Selling AI scripts and automation tools is a real business. The barrier to entry is low — which also means the quality bar is the only thing distinguishing your product from the dozens of similar ones. Validation before shipping is what separates products that get good reviews from products that get refund requests.
The Seller's Responsibility
When you sell a script, you're selling a promise: that this thing does what you say it does, reliably, for the buyer's use case. AI-generated scripts introduce a specific failure mode: they look finished, run without errors, and still produce wrong output in ways that aren't immediately obvious. Your validation process must catch those failures before the buyer does.
The Five-Point Validation Checklist
1. Correctness: Does it do what it claims?
Run the script on ten real examples — not toy examples, not your best cases. Include edge cases: empty inputs, unusual character sets, data that's slightly different from what you optimised for. Document the results. If the output is wrong in more than one in ten cases, the script isn't ready to sell.
2. Reliability: Does it fail gracefully?
What happens when the input is missing? When an API call times out? When the model returns an unexpected format? A script that crashes on bad input is a support ticket waiting to happen. Test for common failure modes and ensure the script either handles them gracefully (clear error message, partial completion, fallback) or documents what valid input looks like.
3. Reproducibility: Will it work on the buyer's setup?
Test on a clean environment — not your development machine with all its configuration. Document every dependency: language version, required packages, API keys, environment variables. If the script uses an API with rate limits, document the limits and their implications. If it requires a paid tier of a tool, say so clearly.
4. Security: Does it handle data safely?
Review the script for: hardcoded credentials (replace with environment variables), logging of sensitive data, insecure handling of user inputs, and dependencies with known vulnerabilities. A buyer who deploys your script in their environment is trusting you with their infrastructure. Don't earn a CVE report.
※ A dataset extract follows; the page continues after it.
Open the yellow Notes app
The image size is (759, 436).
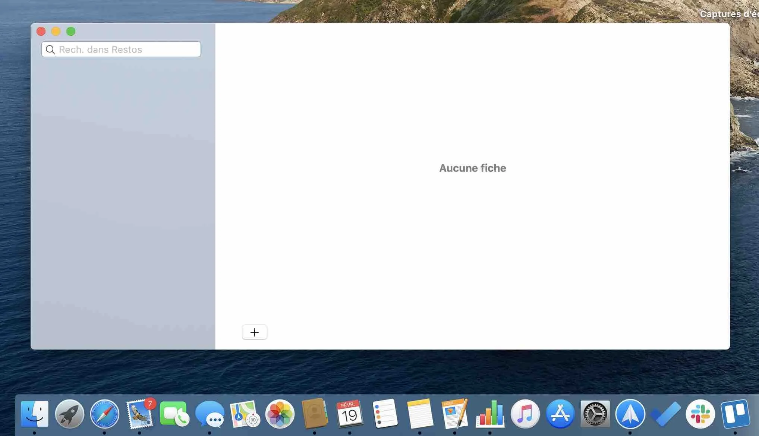[420, 414]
5. Documentation: Can someone use it without your help?
Write setup instructions, then hand them to someone who hasn't seen the script and time how long it takes them to get it running. If it takes more than 20 minutes, or they hit more than two blockers, the documentation is insufficient. Every question a buyer has to ask is friction. Friction leads to refund requests.
Testing Approaches
Unit tests are ideal for scripted logic — but many AI scripts have outputs that are hard to assert automatically (they're generated text or structured data with variable fields). For these:
- Write test fixtures: input/expected-output pairs for known cases
- Implement a simple scoring rubric: did the output contain the required elements?
- Use a reviewer (human or another AI) to rate output quality on a sample
- Run a 24-hour endurance test on batch processing scripts to catch memory leaks and rate limit issues
Documentation Standards
A minimum viable README for a paid script includes:
- What the script does (one sentence)
- What it doesn't do (be honest)
- Requirements (language, dependencies, API keys, account tiers)
- Installation steps
- Usage examples with real input and expected output
- Known limitations
- How to get help (email, discussion forum)
Refund-Proof Packaging
The best defence against refund requests is a product page that accurately represents what the script does. Show real output from real inputs. Be explicit about limitations. Let buyers know what setup effort is required before purchase. A buyer who knows what they're getting and still buys it has consented to the product. A buyer who expected more than was delivered has a legitimate grievance. Manage expectations before the sale — not after.